> [TASKS FOR THIS EXERCISE]
A: In the Bonnie Brown biography, which record label signed the Browns in 1956?
B: Copy everything from "American country music singer (1938–2016)" down to "1950s and 1960s." in the Bonnie Brown biography, substituting "family" for "sibling".
Segment Start: EXTRACTED TEXT
- Also known as: Bonnie Brown Ring
- Born: Bonnie Jean Brown July 31, 1938 Sparkman, Arkansas, U.S.
- Died: July 16, 2016 (aged 77) Little Rock, Arkansas, U.S.
- Genres: Country
- Occupation: Singer
- Years active: 1955–1967
- Label: RCA Victor
- Formerly of: Jim Ed Brown, Maxine Brown

= Bonnie Brown (musician) =

American country music singer (1938–2016)

Bonnie Jean Brown (July 31, 1938 - July 16, 2016) was an American country music singer and member of the Browns, a sibling trio popular in the 1950s and 1960s.

==Biography==
Bonnie Jean Brown was born July 31, 1938, in Sparkman, Arkansas, to Floyd Iron Brown and Birdie Lee Tuberville Brown. Her parents owned a farm, and her father also worked at a sawmill. While Brown was still a child, the family moved to Pine Bluff, Arkansas. In 1955, at age 18, she joined her older siblings Maxine and Jim Ed, who were already performing as a duo, to form the musical trio the Browns. Signed by RCA Victor in 1956, the trio scored their biggest hit when their folk-pop single "The Three Bells" reached No. 1 on the Billboard Hot 100 pop and country charts. The single held the No. 1 spot on the pop charts for 4 weeks, and on the country charts for ten.
Segment End: EXTRACTED TEXT
Segment Start: DATASET EXTRACT
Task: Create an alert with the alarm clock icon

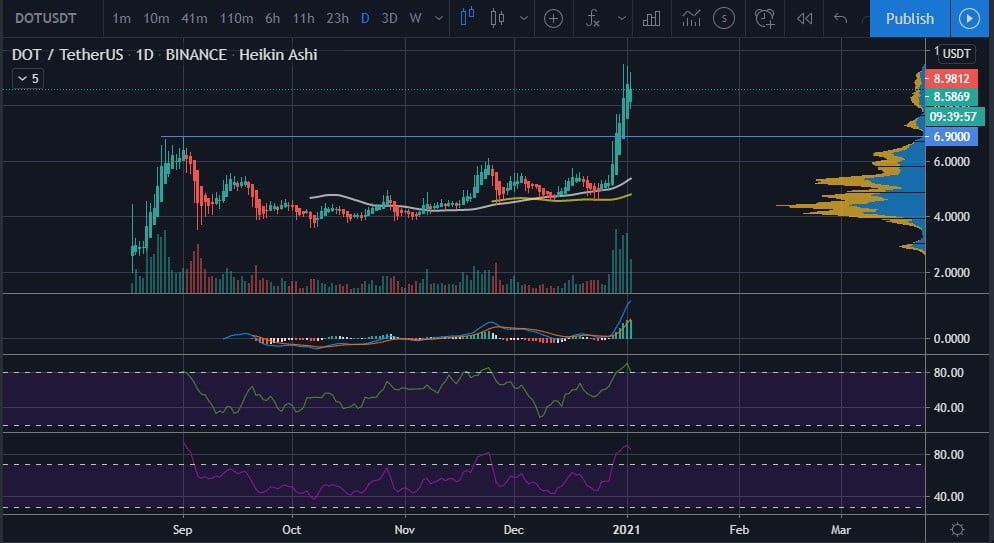Action: point(765,18)
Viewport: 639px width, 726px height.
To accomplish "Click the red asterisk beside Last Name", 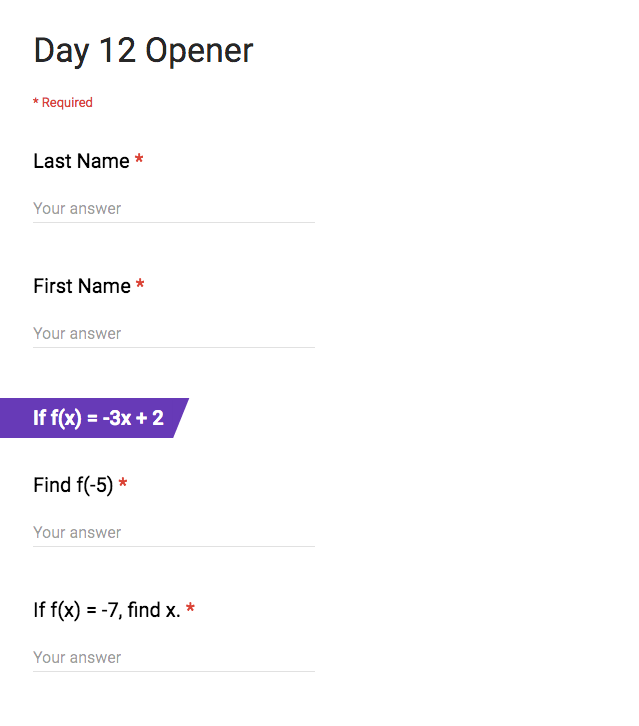I will click(x=139, y=161).
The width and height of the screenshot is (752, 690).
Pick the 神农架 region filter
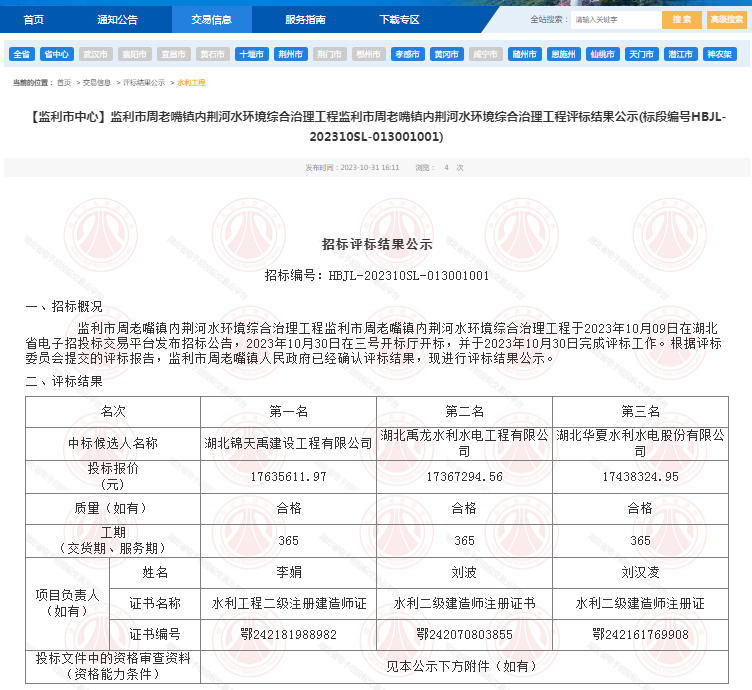[719, 54]
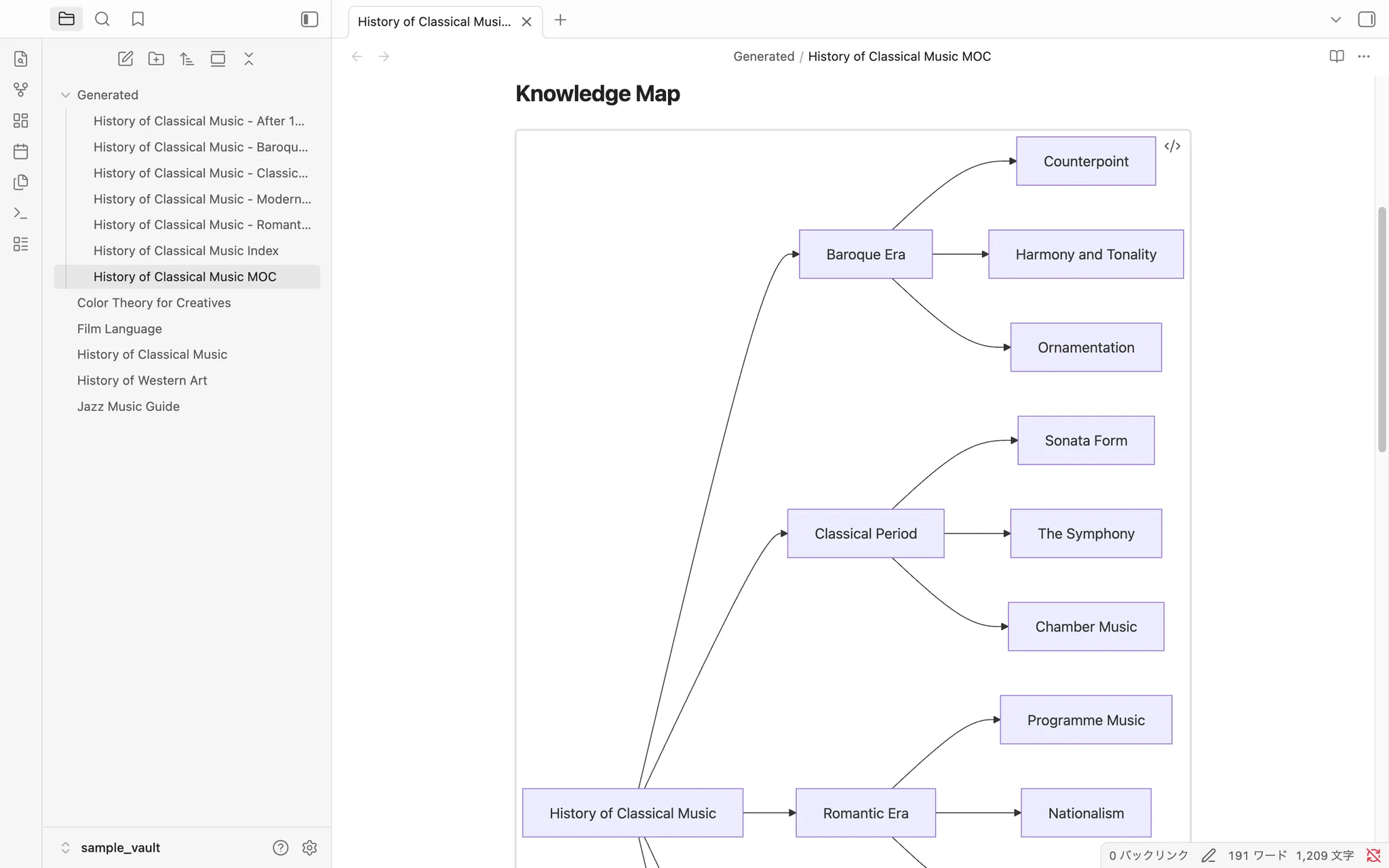1389x868 pixels.
Task: Open the tab list dropdown chevron
Action: click(x=1335, y=20)
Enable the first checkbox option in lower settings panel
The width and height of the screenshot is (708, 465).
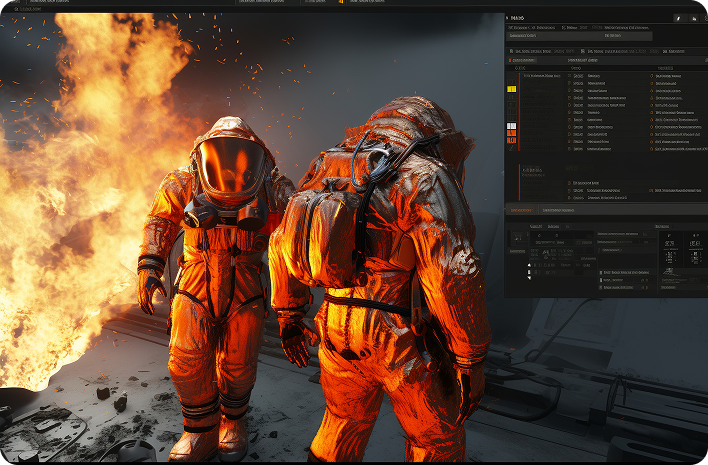(601, 272)
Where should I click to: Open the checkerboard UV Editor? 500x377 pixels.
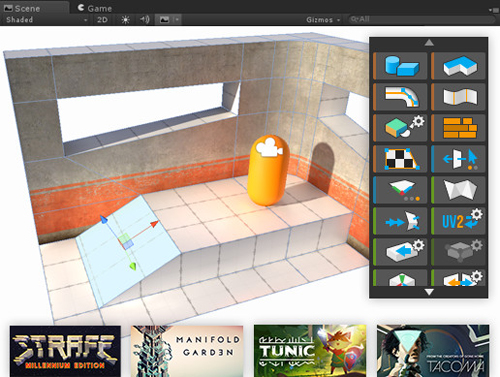400,159
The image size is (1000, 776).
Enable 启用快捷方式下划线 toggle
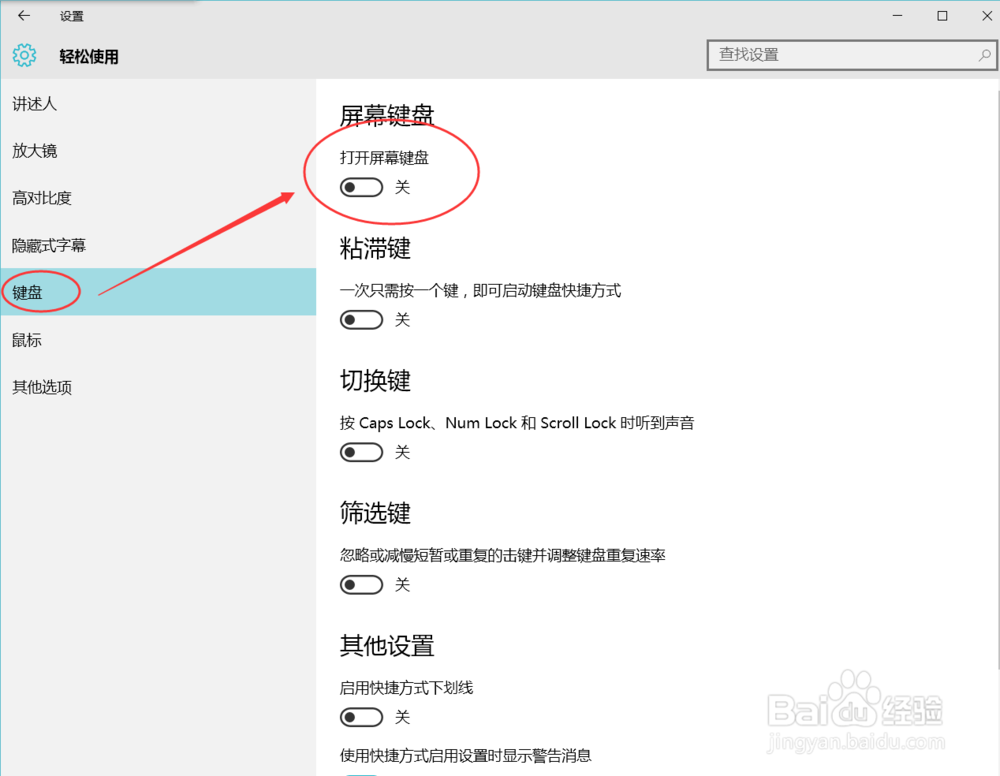(361, 717)
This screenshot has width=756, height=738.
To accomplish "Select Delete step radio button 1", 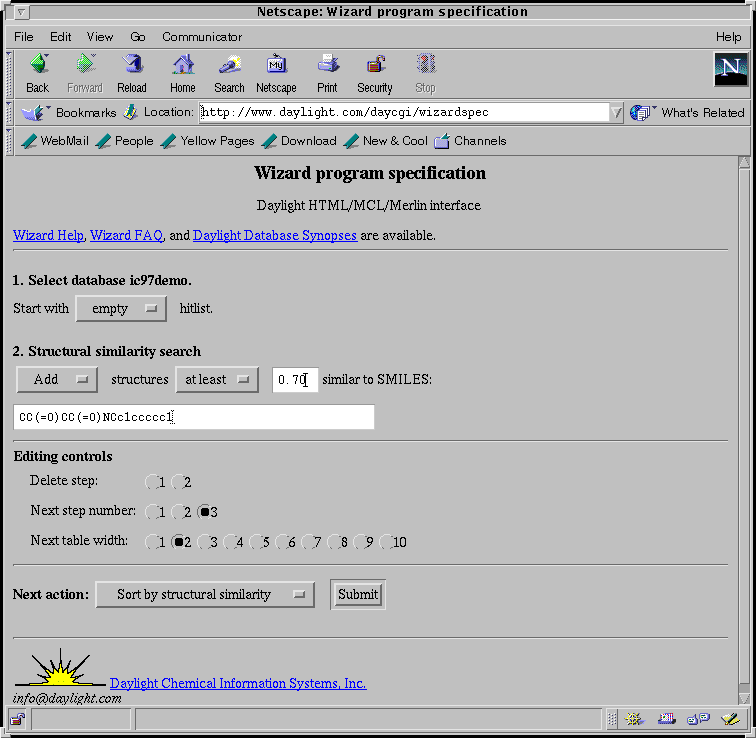I will (153, 483).
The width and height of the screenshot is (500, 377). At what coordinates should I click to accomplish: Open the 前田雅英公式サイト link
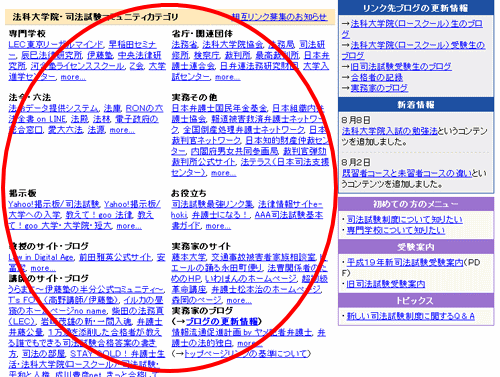pyautogui.click(x=115, y=257)
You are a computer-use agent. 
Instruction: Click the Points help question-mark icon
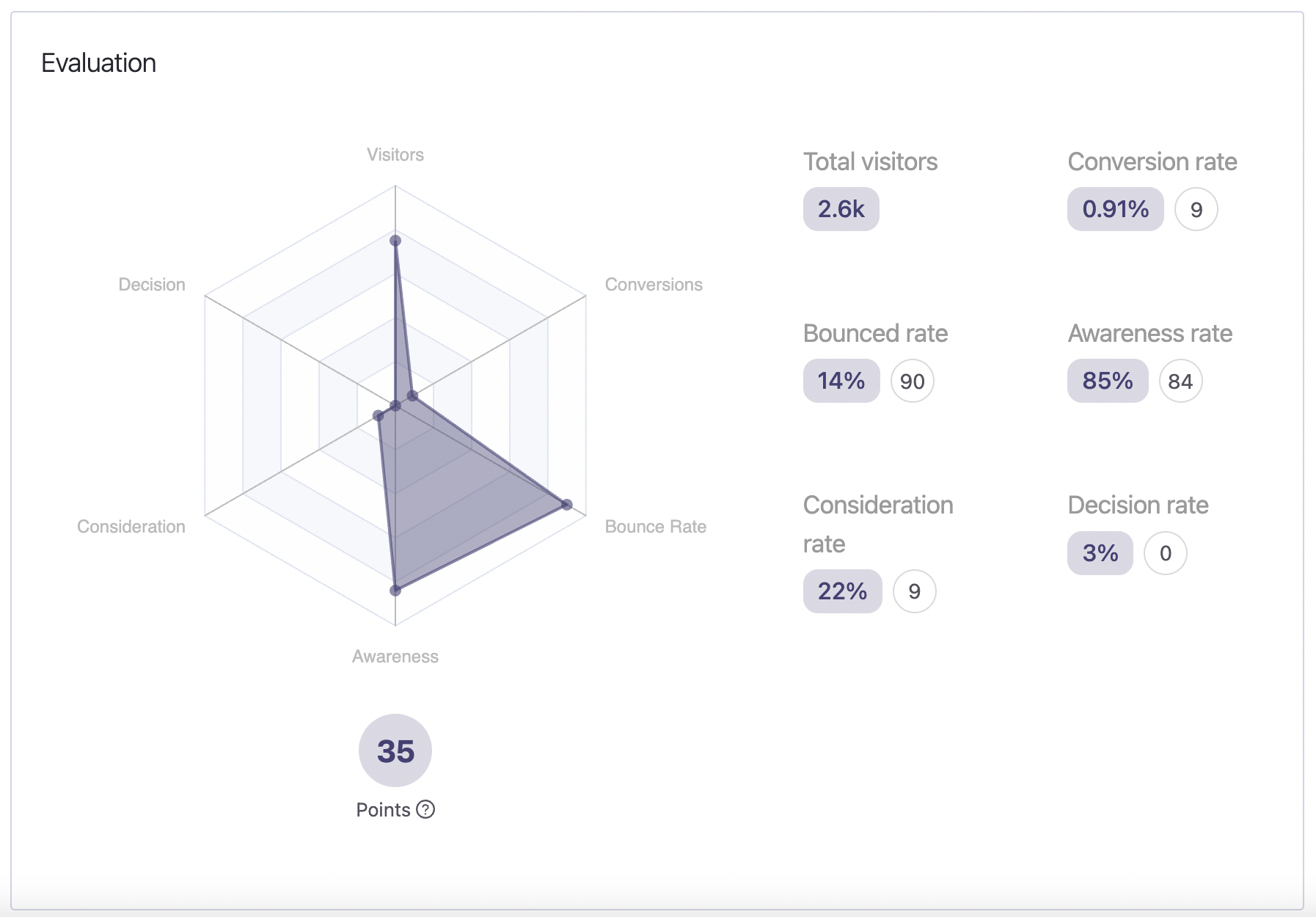[425, 809]
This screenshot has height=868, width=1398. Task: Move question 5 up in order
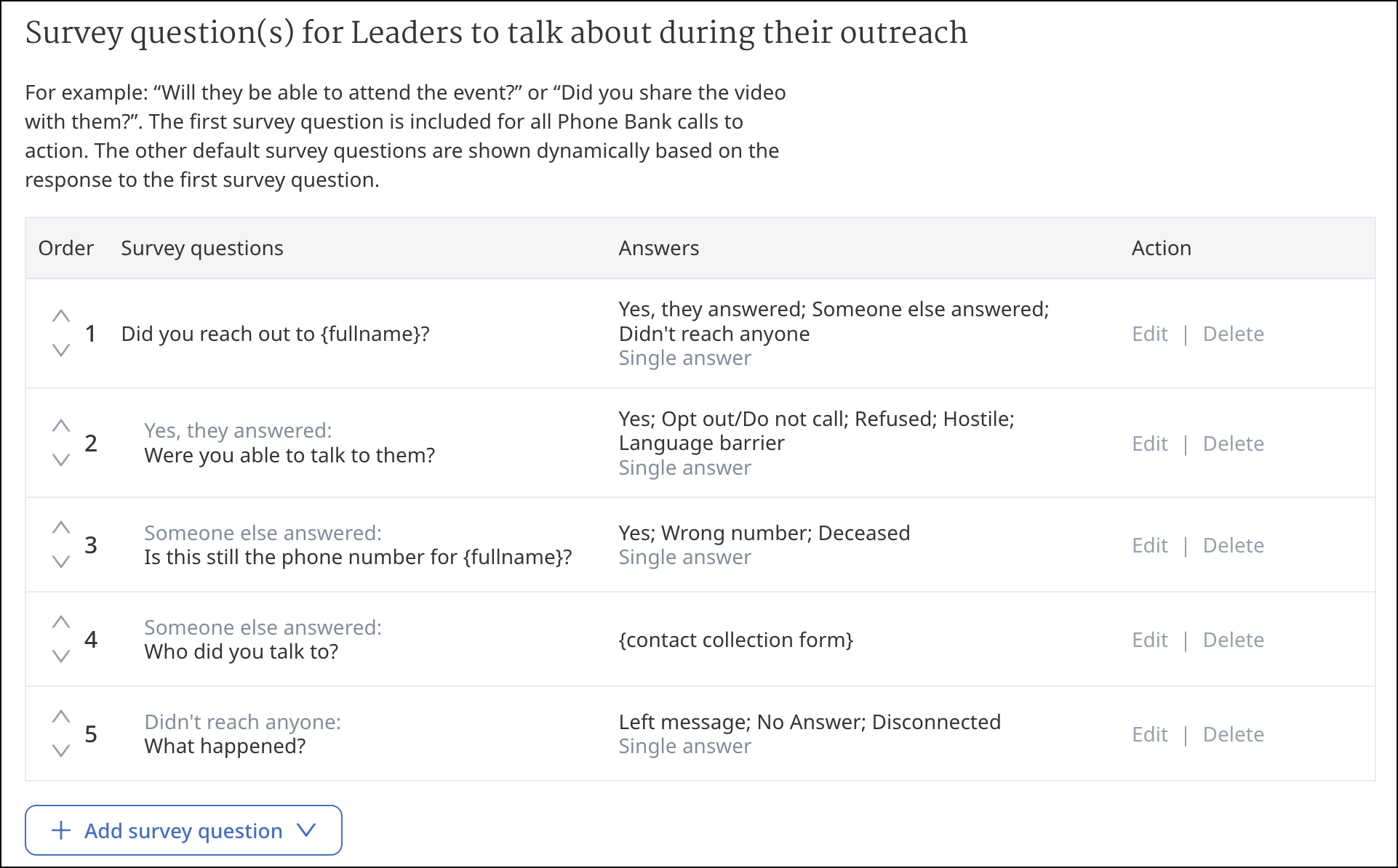click(61, 717)
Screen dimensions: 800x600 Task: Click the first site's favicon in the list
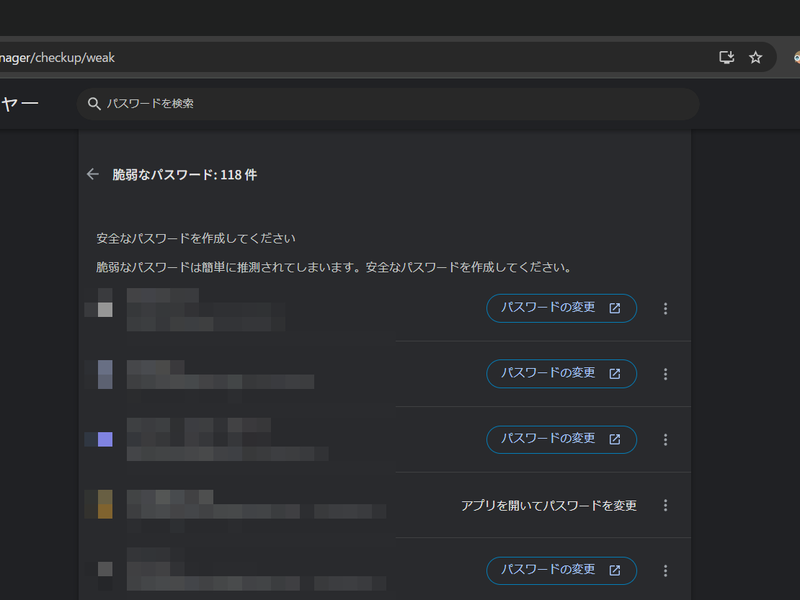pos(105,308)
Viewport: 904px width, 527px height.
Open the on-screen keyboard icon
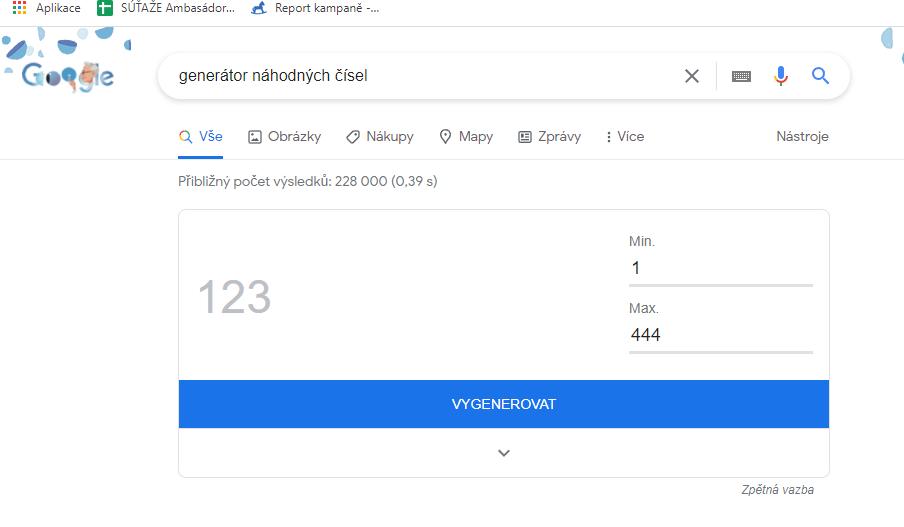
Segment End: DATASET EXTRACT
> [WRITTEN ANSWERS]
A: RCA Victor

B:
American country music singer (1938–2016)

Bonnie Jean Brown (July 31, 1938 - July 16, 2016) was an American country music singer and member of the Browns, a family trio popular in the 1950s and 1960s.